A subscription “involves some type of commitment, relationship, or association (financial or otherwise) between a person and an entity,” the court explained, that includes some factors such as payment, registration, commitment, or delivery. “Mr. Ellis did not sign up for or establish an account with Cartoon Network, did not provide any personal information to Cartoon Network, did not make any payments to Cartoon Network for use of the CN app, did not become a registered user of Cartoon Network or the CN app, did not receive a Cartoon Network ID, did not establish a Cartoon Network profile, did not sign up for any periodic services or transmissions, and did not make any commitment or establish any relationship that would allow him to have access to exclusive or restricted content.”
Instead, Ellis simply downloaded the app onto his smartphone for free and watched video clips.

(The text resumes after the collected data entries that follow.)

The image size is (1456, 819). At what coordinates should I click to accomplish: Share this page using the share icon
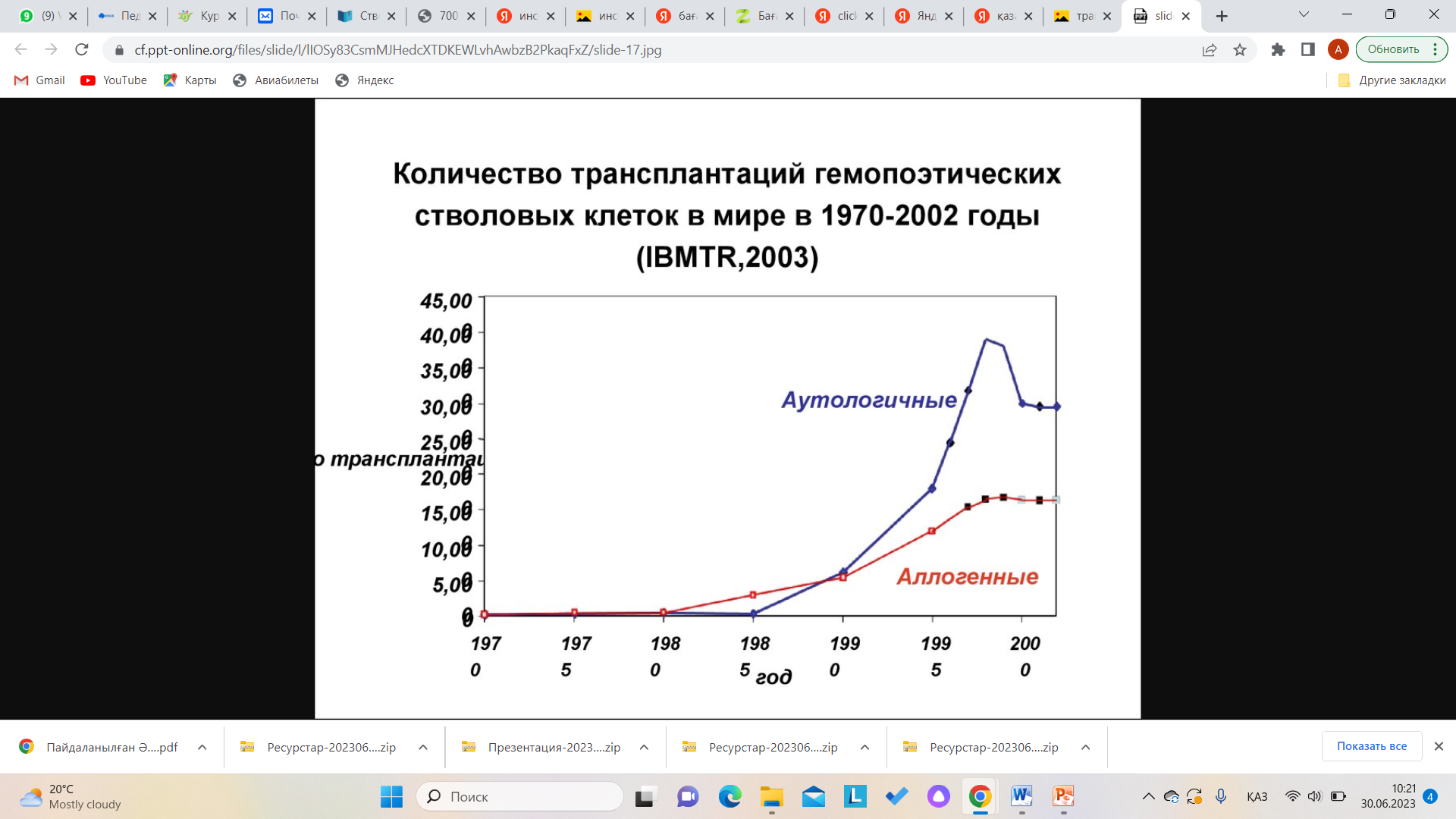point(1210,50)
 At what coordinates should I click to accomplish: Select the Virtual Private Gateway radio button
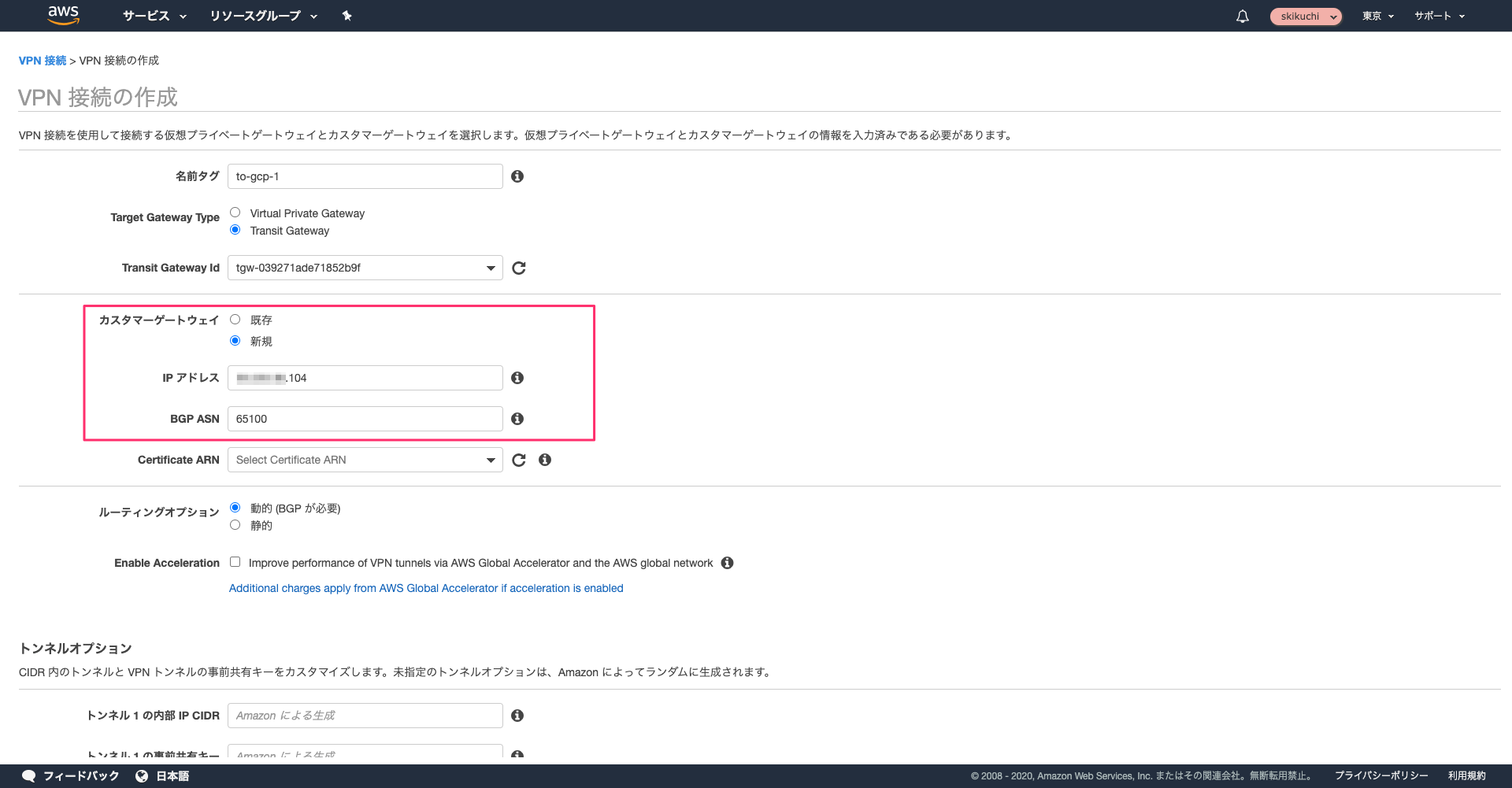(x=235, y=212)
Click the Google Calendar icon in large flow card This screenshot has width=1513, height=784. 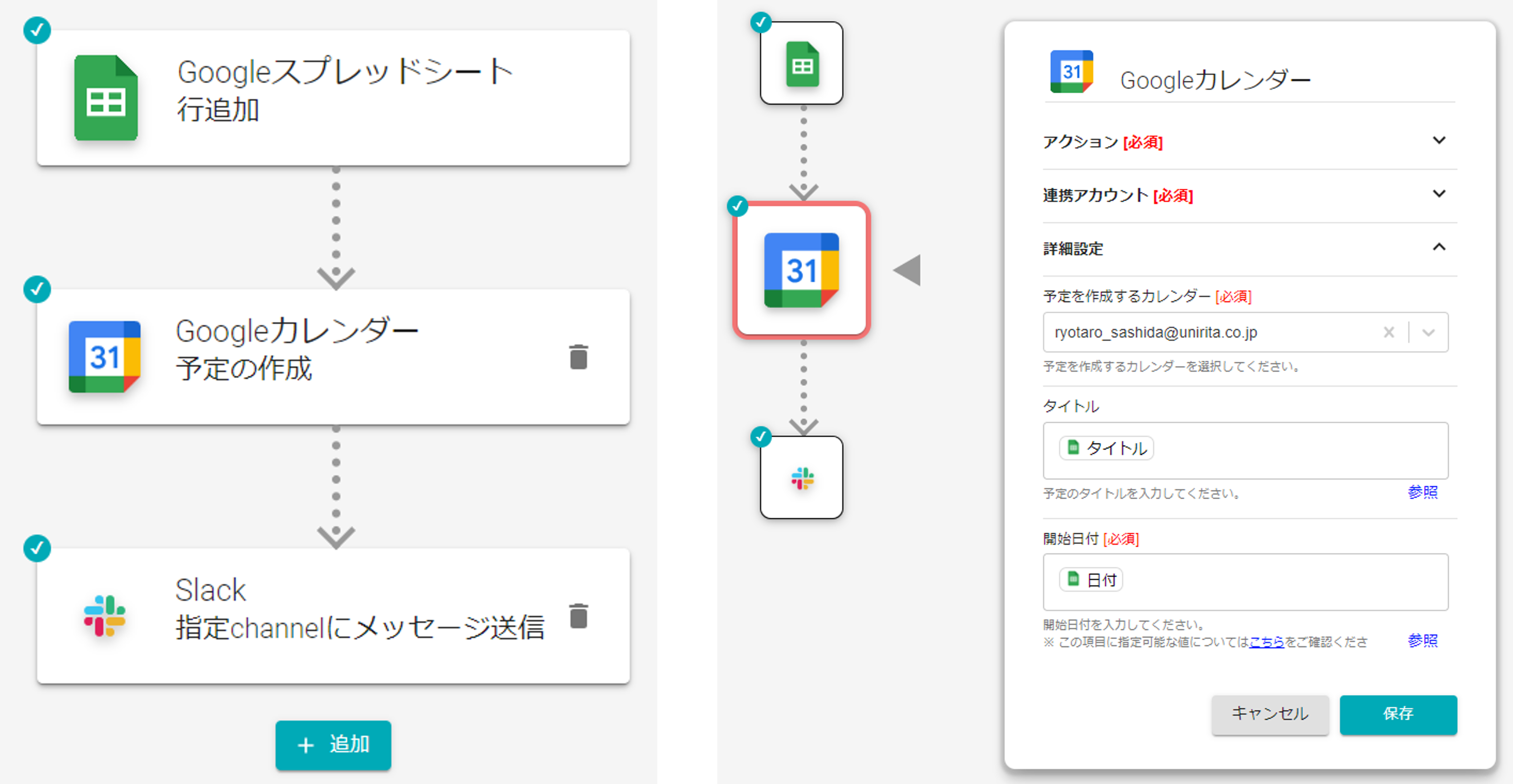105,356
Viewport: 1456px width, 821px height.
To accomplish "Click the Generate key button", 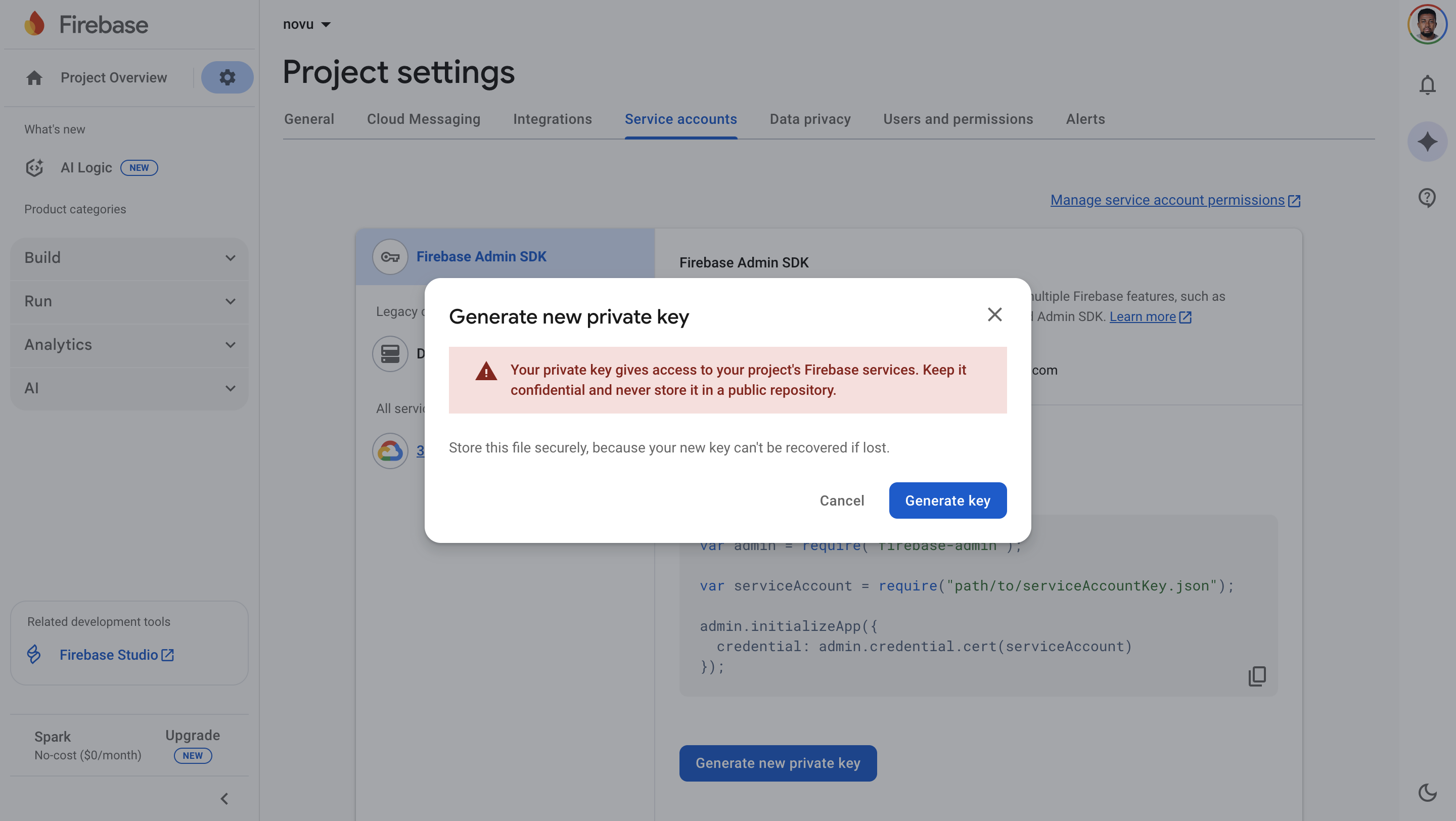I will tap(947, 500).
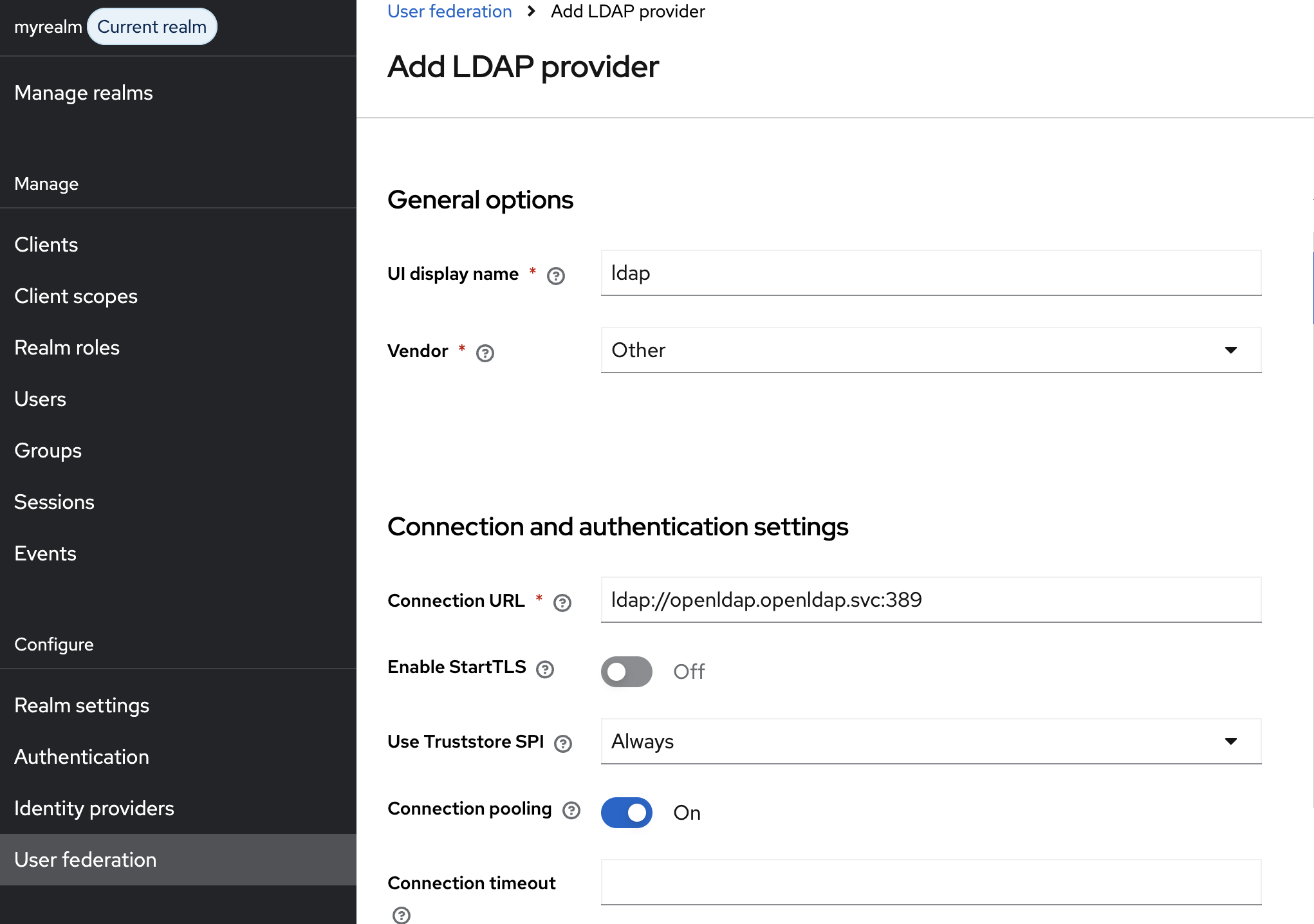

“In our view, downloading an app for free and using it to view content at no cost is not enough to make a user of the app a ‘subscriber’ under the VPPA, as there is no ongoing commitment or relationship between the user and the entity which owns and operates the app,” the panel wrote. “Importantly, such a user is free to delete the app without consequences whenever he likes, and never access its content again. The downloading of an app, we think, is the equivalent of adding a particular website to one’s Internet browser as a favorite, allowing quicker access to the website’s content.”
The Eleventh Circuit noted a split among the courts that have considered the issue, with federal courts in Massachusetts and New York reaching a similar conclusion, while judges in California and Georgia federal courts have reached the opposite result.
Given its holding as to the meaning of a “subscriber” under the VPPA, the court declined to address the scope of the statute’s definition of “personally identifiable information.”
To read the opinion in Ellis v. The Cartoon Network, click here.
Why it matters: Consumers continue to persist in efforts to make the VPPA applicable to twenty-first century technology with limited success. The Eleventh Circuit opinion provides something of a road map for app manufacturers to avoid liability under the statute by limiting their relationships with consumers, in part by offering an app at no cost.